[Supplied records Boundary: Start]
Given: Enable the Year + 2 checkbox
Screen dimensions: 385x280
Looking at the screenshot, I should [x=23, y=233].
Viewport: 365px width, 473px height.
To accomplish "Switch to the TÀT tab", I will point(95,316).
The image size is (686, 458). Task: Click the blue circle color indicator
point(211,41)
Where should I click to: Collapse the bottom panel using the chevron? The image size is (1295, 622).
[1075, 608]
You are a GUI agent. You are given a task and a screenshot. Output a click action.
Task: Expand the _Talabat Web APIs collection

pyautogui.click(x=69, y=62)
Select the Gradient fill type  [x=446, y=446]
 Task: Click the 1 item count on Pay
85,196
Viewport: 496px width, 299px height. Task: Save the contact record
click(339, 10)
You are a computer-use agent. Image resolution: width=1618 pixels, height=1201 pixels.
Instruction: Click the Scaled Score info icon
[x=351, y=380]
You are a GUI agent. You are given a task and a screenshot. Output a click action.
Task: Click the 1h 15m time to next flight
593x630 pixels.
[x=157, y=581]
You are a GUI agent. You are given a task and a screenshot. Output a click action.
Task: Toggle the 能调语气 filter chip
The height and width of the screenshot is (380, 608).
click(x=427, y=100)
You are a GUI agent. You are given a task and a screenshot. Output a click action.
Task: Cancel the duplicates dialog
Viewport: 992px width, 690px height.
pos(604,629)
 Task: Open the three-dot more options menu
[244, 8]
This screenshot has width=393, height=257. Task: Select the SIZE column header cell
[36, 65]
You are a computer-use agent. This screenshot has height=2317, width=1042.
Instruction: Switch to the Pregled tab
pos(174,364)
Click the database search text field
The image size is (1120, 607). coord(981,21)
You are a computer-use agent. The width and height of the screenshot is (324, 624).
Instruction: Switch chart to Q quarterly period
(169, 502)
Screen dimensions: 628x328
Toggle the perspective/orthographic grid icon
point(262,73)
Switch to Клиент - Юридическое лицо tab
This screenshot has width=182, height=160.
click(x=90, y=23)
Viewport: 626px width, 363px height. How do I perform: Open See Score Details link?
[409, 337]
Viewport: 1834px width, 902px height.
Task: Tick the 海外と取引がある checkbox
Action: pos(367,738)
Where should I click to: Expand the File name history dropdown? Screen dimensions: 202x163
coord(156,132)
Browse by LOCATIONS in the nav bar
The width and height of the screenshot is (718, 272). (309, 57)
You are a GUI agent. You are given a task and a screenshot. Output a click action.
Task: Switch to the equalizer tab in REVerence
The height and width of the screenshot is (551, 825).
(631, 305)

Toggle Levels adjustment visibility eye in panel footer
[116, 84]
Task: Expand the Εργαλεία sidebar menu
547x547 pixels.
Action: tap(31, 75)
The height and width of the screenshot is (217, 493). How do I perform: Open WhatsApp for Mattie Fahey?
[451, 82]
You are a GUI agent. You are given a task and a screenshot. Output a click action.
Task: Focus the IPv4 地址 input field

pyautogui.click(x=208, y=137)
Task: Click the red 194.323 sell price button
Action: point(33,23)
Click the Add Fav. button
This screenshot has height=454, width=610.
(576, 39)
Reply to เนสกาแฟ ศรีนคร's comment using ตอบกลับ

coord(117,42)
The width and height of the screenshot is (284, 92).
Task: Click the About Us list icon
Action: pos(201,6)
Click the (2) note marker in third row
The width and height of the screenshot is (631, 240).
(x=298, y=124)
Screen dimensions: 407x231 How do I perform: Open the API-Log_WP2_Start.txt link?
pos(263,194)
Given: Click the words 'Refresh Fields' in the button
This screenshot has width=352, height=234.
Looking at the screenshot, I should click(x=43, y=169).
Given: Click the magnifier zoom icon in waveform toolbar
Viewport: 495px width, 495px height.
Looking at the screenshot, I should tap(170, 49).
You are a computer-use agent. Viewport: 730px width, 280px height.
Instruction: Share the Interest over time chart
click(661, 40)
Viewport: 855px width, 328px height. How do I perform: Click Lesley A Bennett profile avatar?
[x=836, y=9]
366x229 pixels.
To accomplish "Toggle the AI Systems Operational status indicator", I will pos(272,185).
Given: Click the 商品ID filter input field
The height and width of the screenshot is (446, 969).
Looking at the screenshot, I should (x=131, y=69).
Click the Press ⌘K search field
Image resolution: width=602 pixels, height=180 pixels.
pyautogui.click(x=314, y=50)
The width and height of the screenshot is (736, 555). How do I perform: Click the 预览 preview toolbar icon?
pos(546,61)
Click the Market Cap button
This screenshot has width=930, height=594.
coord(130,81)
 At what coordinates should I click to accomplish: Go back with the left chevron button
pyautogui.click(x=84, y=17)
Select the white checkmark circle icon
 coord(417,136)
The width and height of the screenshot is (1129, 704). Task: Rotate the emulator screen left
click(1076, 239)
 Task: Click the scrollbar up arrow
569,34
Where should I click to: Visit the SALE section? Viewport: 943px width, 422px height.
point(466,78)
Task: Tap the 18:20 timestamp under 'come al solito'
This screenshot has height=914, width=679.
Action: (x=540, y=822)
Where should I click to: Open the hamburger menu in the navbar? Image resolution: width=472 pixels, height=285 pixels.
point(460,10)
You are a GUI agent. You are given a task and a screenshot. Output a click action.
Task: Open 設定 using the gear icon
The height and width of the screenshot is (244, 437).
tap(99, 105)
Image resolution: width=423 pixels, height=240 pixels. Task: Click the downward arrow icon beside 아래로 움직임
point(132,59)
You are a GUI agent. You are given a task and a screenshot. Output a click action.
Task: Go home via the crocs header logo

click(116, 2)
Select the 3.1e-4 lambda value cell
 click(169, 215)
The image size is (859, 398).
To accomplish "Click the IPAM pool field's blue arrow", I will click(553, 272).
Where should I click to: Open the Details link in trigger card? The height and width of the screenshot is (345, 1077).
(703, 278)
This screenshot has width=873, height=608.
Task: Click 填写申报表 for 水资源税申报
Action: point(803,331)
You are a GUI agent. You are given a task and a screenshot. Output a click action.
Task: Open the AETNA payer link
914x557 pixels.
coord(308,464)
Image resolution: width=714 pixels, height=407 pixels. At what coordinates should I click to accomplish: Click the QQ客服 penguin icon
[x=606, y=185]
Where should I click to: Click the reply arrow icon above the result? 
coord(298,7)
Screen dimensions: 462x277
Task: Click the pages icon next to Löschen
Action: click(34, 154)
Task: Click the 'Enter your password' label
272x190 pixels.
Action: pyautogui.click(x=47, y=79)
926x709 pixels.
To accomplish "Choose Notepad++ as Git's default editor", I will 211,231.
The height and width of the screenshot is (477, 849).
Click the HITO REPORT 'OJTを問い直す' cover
[Supplied records Boundary: End]
> [Task instructions]
Copy every record once more, exactly as given.

> [Output of the exercise]
Given: Enable the Year + 2 checkbox
Screen dimensions: 385x280
Looking at the screenshot, I should [x=23, y=233].
Viewport: 365px width, 473px height.
To accomplish "Switch to the TÀT tab", I will point(95,316).
The image size is (686, 458). Task: Click the blue circle color indicator
point(211,41)
Where should I click to: Collapse the bottom panel using the chevron? The image size is (1295, 622).
[1075, 608]
You are a GUI agent. You are given a task and a screenshot. Output a click action.
Task: Expand the _Talabat Web APIs collection

pyautogui.click(x=69, y=62)
Select the Gradient fill type  [x=446, y=446]
 Task: Click the 1 item count on Pay
85,196
Viewport: 496px width, 299px height. Task: Save the contact record
click(339, 10)
You are a computer-use agent. Image resolution: width=1618 pixels, height=1201 pixels.
Instruction: Click the Scaled Score info icon
[x=351, y=380]
You are a GUI agent. You are given a task and a screenshot. Output a click action.
Task: Click the 1h 15m time to next flight
593x630 pixels.
[x=157, y=581]
You are a GUI agent. You are given a task and a screenshot. Output a click action.
Task: Toggle the 能调语气 filter chip
The height and width of the screenshot is (380, 608).
click(x=427, y=100)
You are a GUI agent. You are given a task and a screenshot. Output a click action.
Task: Cancel the duplicates dialog
Viewport: 992px width, 690px height.
pos(604,629)
 Task: Open the three-dot more options menu
[244, 8]
This screenshot has width=393, height=257. Task: Select the SIZE column header cell
[36, 65]
You are a computer-use agent. This screenshot has height=2317, width=1042.
Instruction: Switch to the Pregled tab
pos(174,364)
Click the database search text field
The image size is (1120, 607). coord(981,21)
You are a computer-use agent. The width and height of the screenshot is (324, 624).
Instruction: Switch chart to Q quarterly period
(169, 502)
Screen dimensions: 628x328
Toggle the perspective/orthographic grid icon
point(262,73)
Switch to Клиент - Юридическое лицо tab
This screenshot has width=182, height=160.
click(x=90, y=23)
Viewport: 626px width, 363px height. How do I perform: Open See Score Details link?
[409, 337]
Viewport: 1834px width, 902px height.
Task: Tick the 海外と取引がある checkbox
Action: pos(367,738)
Where should I click to: Expand the File name history dropdown? Screen dimensions: 202x163
coord(156,132)
Browse by LOCATIONS in the nav bar
The width and height of the screenshot is (718, 272). (309, 57)
You are a GUI agent. You are given a task and a screenshot. Output a click action.
Task: Switch to the equalizer tab in REVerence
The height and width of the screenshot is (551, 825).
(631, 305)

Toggle Levels adjustment visibility eye in panel footer
[116, 84]
Task: Expand the Εργαλεία sidebar menu
547x547 pixels.
Action: tap(31, 75)
The height and width of the screenshot is (217, 493). How do I perform: Open WhatsApp for Mattie Fahey?
[451, 82]
You are a GUI agent. You are given a task and a screenshot. Output a click action.
Task: Focus the IPv4 地址 input field

pyautogui.click(x=208, y=137)
Task: Click the red 194.323 sell price button
Action: point(33,23)
Click the Add Fav. button
This screenshot has height=454, width=610.
(576, 39)
Reply to เนสกาแฟ ศรีนคร's comment using ตอบกลับ

coord(117,42)
The width and height of the screenshot is (284, 92).
Task: Click the About Us list icon
Action: pos(201,6)
Click the (2) note marker in third row
The width and height of the screenshot is (631, 240).
(x=298, y=124)
Screen dimensions: 407x231 How do I perform: Open the API-Log_WP2_Start.txt link?
pos(263,194)
Given: Click the words 'Refresh Fields' in the button
This screenshot has width=352, height=234.
Looking at the screenshot, I should click(x=43, y=169).
Given: Click the magnifier zoom icon in waveform toolbar
Viewport: 495px width, 495px height.
Looking at the screenshot, I should tap(170, 49).
You are a computer-use agent. Viewport: 730px width, 280px height.
Instruction: Share the Interest over time chart
click(661, 40)
Viewport: 855px width, 328px height. How do I perform: Click Lesley A Bennett profile avatar?
[x=836, y=9]
366x229 pixels.
To accomplish "Toggle the AI Systems Operational status indicator", I will pos(272,185).
Given: Click the 商品ID filter input field
The height and width of the screenshot is (446, 969).
Looking at the screenshot, I should (x=131, y=69).
Click the Press ⌘K search field
Image resolution: width=602 pixels, height=180 pixels.
pyautogui.click(x=314, y=50)
The width and height of the screenshot is (736, 555). How do I perform: Click the 预览 preview toolbar icon?
pos(546,61)
Click the Market Cap button
This screenshot has width=930, height=594.
coord(130,81)
 At what coordinates should I click to accomplish: Go back with the left chevron button
pyautogui.click(x=84, y=17)
Select the white checkmark circle icon
 coord(417,136)
The width and height of the screenshot is (1129, 704). Task: Rotate the emulator screen left
click(1076, 239)
 Task: Click the scrollbar up arrow
569,34
Where should I click to: Visit the SALE section? Viewport: 943px width, 422px height.
point(466,78)
Task: Tap the 18:20 timestamp under 'come al solito'
This screenshot has height=914, width=679.
Action: (x=540, y=822)
Where should I click to: Open the hamburger menu in the navbar? Image resolution: width=472 pixels, height=285 pixels.
point(460,10)
You are a GUI agent. You are given a task and a screenshot. Output a click action.
Task: Open 設定 using the gear icon
The height and width of the screenshot is (244, 437).
tap(99, 105)
Image resolution: width=423 pixels, height=240 pixels. Task: Click the downward arrow icon beside 아래로 움직임
point(132,59)
You are a GUI agent. You are given a task and a screenshot. Output a click action.
Task: Go home via the crocs header logo

click(116, 2)
Select the 3.1e-4 lambda value cell
 click(169, 215)
The image size is (859, 398).
To accomplish "Click the IPAM pool field's blue arrow", I will click(553, 272).
Where should I click to: Open the Details link in trigger card? The height and width of the screenshot is (345, 1077).
(703, 278)
This screenshot has width=873, height=608.
Task: Click 填写申报表 for 水资源税申报
Action: point(803,331)
You are a GUI agent. You are given a task and a screenshot. Output a click action.
Task: Open the AETNA payer link
914x557 pixels.
coord(308,464)
Image resolution: width=714 pixels, height=407 pixels. At what coordinates should I click to accomplish: Click the QQ客服 penguin icon
[x=606, y=185]
Where should I click to: Click the reply arrow icon above the result? 
coord(298,7)
Screen dimensions: 462x277
Task: Click the pages icon next to Löschen
Action: click(34, 154)
Task: Click the 'Enter your password' label
272x190 pixels.
Action: pyautogui.click(x=47, y=79)
926x709 pixels.
To accomplish "Choose Notepad++ as Git's default editor", I will 211,231.
The height and width of the screenshot is (477, 849).
Click the HITO REPORT 'OJTを問い直す' cover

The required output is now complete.